There can scarcely be a more dismal sight, on a bright day in midsummer, than the Santa Claus Land theme park at Aviemore in the Scottish Highlands. Above the rusty barbed wire surrounding a trailer park, a vast inflatable Father Christmas nods and sways in the breeze. Three pounds fifty will admit you to a miserable municipal world of creosote and bark chippings, where you will find Snow White and seven crudely-renovated garden gnomes lurking beneath a bush, a giant garden shed containing a Christmas tree, a plastic dinosaur, a few yards of model railway and a wire for children to slide up and down on. It’s hard to think of anything more depressing than an invitation to celebrate Christmas every day of the year.
Santa Claus Land is one of several desperate attempts to salvage the patently unsustainable economy of Aviemore. Until the 1960s, this was a quiet, unremarkable Highlands village. Then the corrupt architect John Poulson and the civil servants he had bought set to work. They built a series of staggeringly expensive concrete monstrosities in the middle of nowhere, called the Aviemore Centre. Hundreds of people flocked to the village to find work in what, they were promised, would be the Highlands’ central attraction.
The Aviemore Centre soon began to fall apart. Cracks appeared in the concrete and public enthusiasm for its cinema, disco, ice rink and crazy golf rapidly waned. For a time, abandonment looked like the only sensible option for a development which should never have been built in the first place. But failure is a valuable commodity in the Scottish Highlands, and some of Scotland’s cleverest political fixers began to see the tremendous potential the Centre offered for pouring good money after bad. Arguing that the jobs of the inhabitants were at stake, Aviemore’s champions recently managed to secure £4.5 million of European money to build wooden signs and drystone walls. Still, however, Aviemore remains for most of the year little more than a ghost town.

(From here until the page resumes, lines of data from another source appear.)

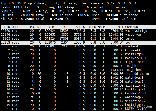Click the rcu_sched command text

click(x=133, y=70)
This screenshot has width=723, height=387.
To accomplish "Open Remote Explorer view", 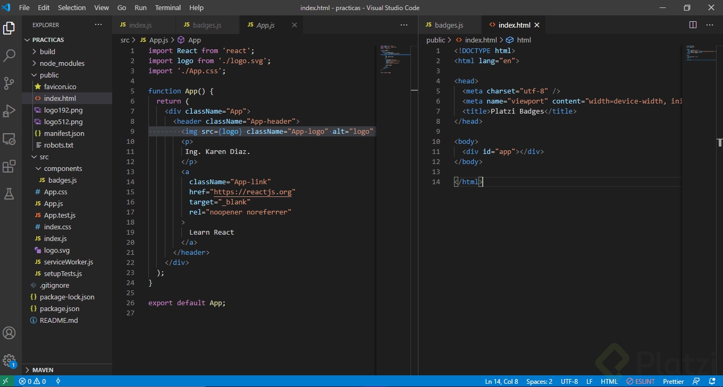I will pyautogui.click(x=10, y=139).
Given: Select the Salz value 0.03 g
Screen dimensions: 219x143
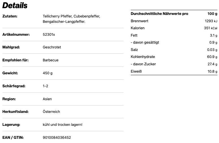Looking at the screenshot, I should click(x=212, y=50).
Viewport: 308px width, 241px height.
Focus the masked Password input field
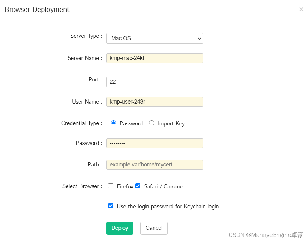154,143
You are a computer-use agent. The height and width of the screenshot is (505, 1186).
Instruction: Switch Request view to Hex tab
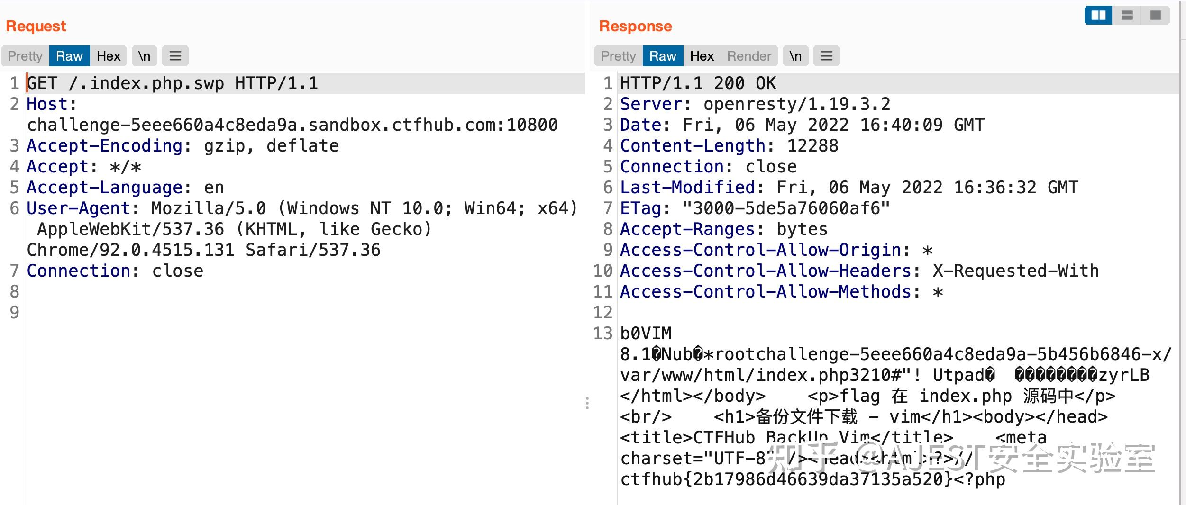[109, 56]

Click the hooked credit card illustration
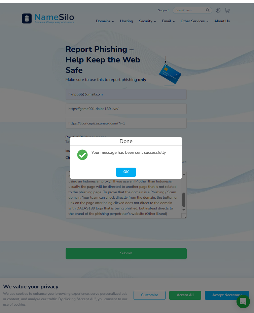coord(170,72)
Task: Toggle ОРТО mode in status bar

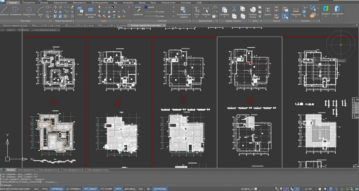Action: tap(118, 189)
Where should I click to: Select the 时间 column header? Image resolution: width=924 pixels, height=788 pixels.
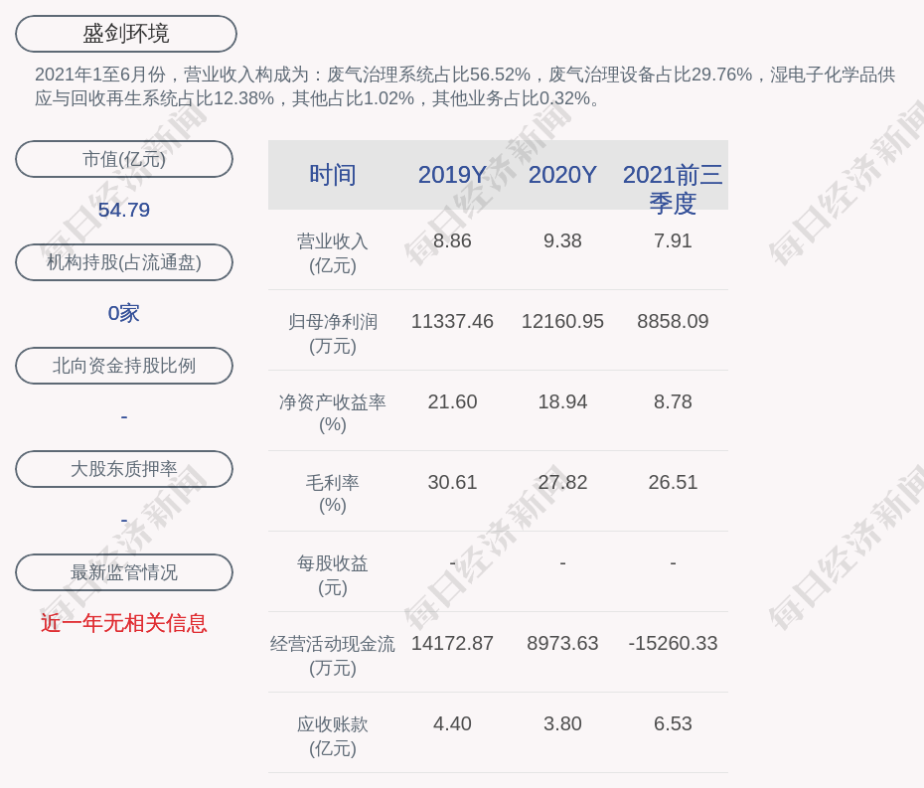coord(333,175)
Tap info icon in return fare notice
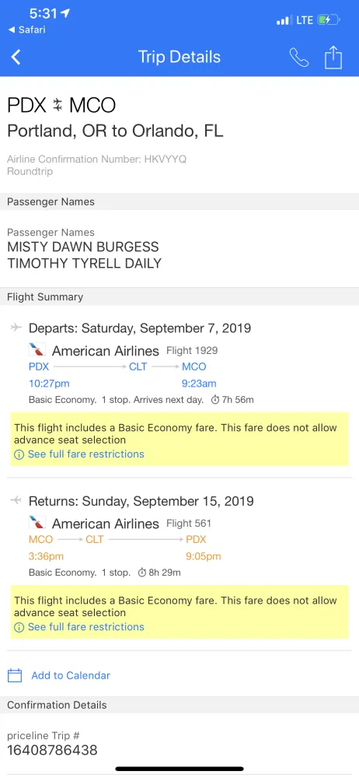The height and width of the screenshot is (778, 359). pyautogui.click(x=19, y=627)
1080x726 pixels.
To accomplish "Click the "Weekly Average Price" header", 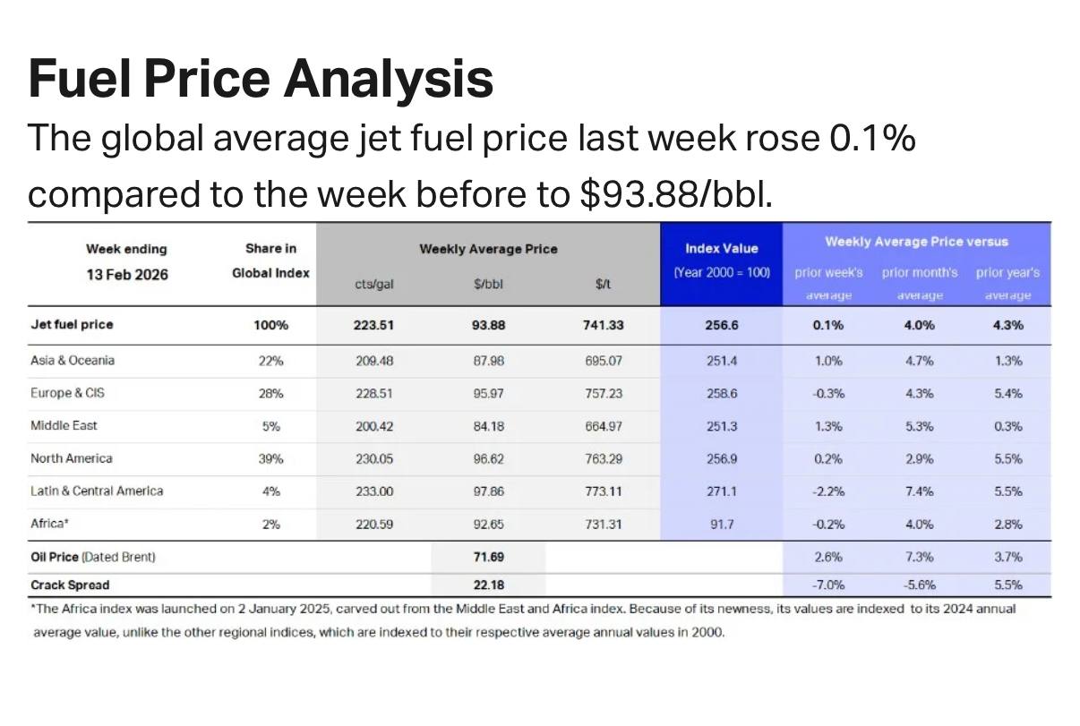I will pos(488,249).
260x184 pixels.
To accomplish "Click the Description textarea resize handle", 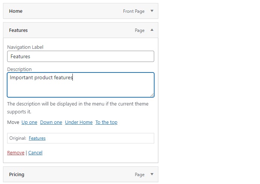I will 152,95.
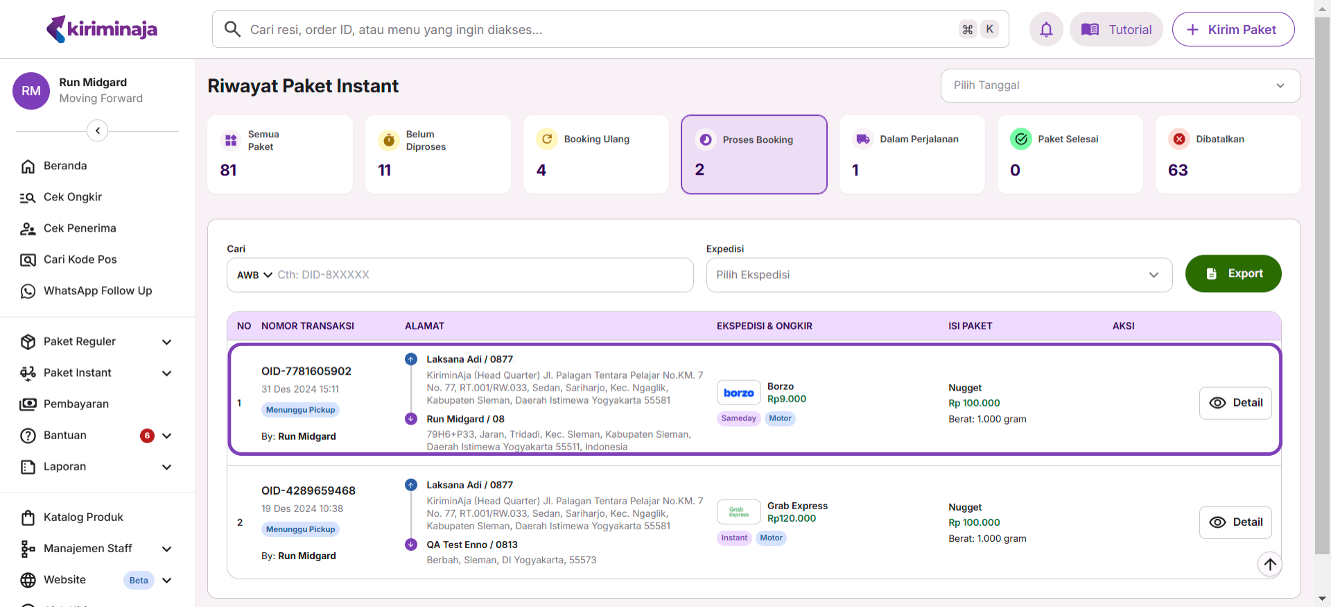
Task: Click the green Export button
Action: tap(1233, 273)
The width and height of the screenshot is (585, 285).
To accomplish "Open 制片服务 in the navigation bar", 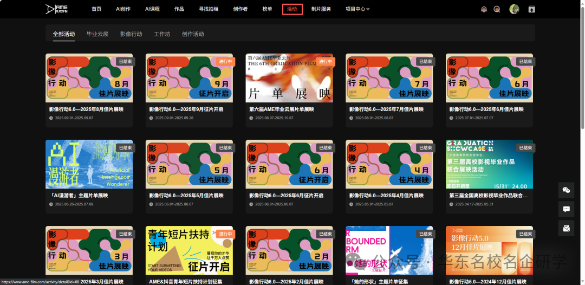I will [321, 9].
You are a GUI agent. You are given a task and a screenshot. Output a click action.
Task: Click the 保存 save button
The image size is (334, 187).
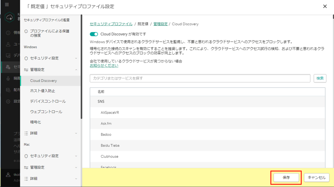(x=286, y=177)
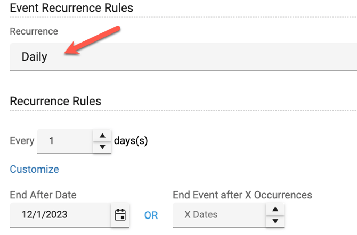Select the Recurrence field label

tap(34, 31)

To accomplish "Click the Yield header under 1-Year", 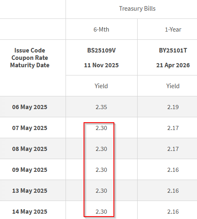I will (x=173, y=86).
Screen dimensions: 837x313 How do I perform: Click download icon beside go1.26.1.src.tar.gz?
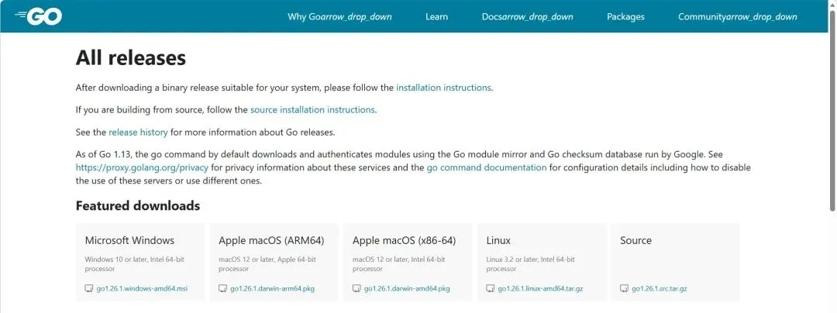click(x=625, y=289)
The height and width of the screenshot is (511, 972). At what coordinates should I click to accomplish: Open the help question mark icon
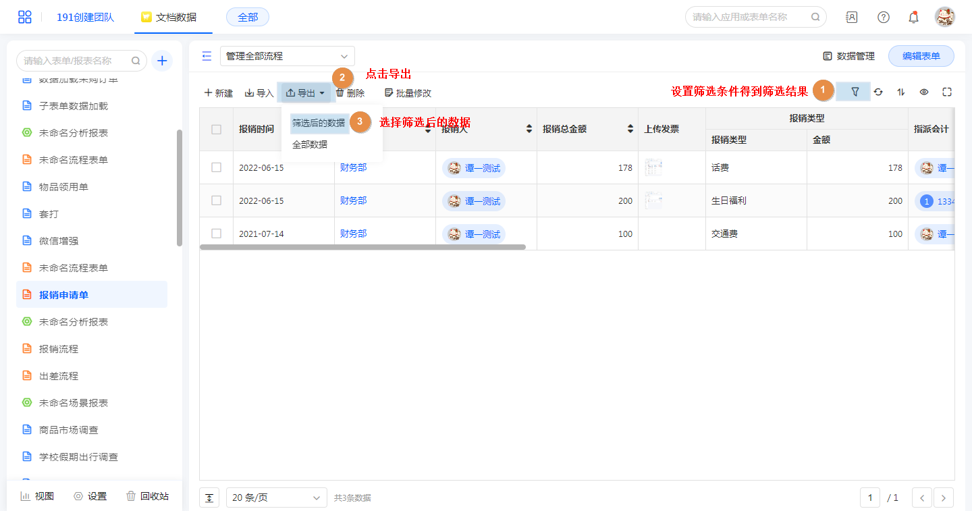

Last month, the latest plan to rescue its artificial economy was approved. It’s even dafter than the earlier ones. Ten miles from Aviemore is the only place in western Europe in which arctic and alpine habitats are found together: the great stony plateau of the Cairngorm massif. It’s an extraordinary place. The lower slopes, the haunt of eagles, merlin, pine marten and wild cat, are covered in naturally regenerating Caledonian Pine. Above the trees breed some of Britain’s rarest birds: dotterel, ptarmigan and, uniquely, snow bunting.
As a result, much of the plateau has been designated a Special Area of Conservation – it is, in other words, among the most strictly protected places in Europe. So the World Wide Fund for Nature and the Royal Society for the Protection of Birds were horrified when they found out that the Cairn Gorm Mountain is to become yet another sacrifice on the altar of Aviemore.
The mountain is already used by skiers, on the few days of the year on which the warming climate allows snow to fall. They get to the top by means of a chairlift. It’s ugly, but otherwise it does Cairn Gorm little harm. Now the chairlift operators have persuaded the government and the European Union to pour £12 million of taxpayers’ money into replacing the lift with a funicular railway. It will devastate the mountainside, but at the end of last month, Edinburgh’s court of session threw out the WWF and RSPB challenge to the scheme and decreed that it should go ahead.
Even the Cairngorm Chairlift Company’s figures appear to suggest that the scheme can only make an enormous loss. The 112 new jobs it says the railway will generate will cost the taxpayer £108,000 each: ten times the average price of job creation in the Highlands. Most of them, it now turns out, are illusory. The company’s estimate of 200,000 skier days a year is wildly optimistic; even so, these still wouldn’t generate enough money even to pay for the lease of the railway. Moreover, the damage to the mountain is likely massively to discourage both walking and mountaineering, which contribute between three and five times as much to the local economy as skiing. The rest of the Scottish Highlands will be starved of funds to allow this demented scheme to go ahead.
Local people won’t benefit, tourists won’t benefit, the environment won’t benefit and the taxpayer will be fleeced. But for some of Aviemore’s developers, Christmas comes every day.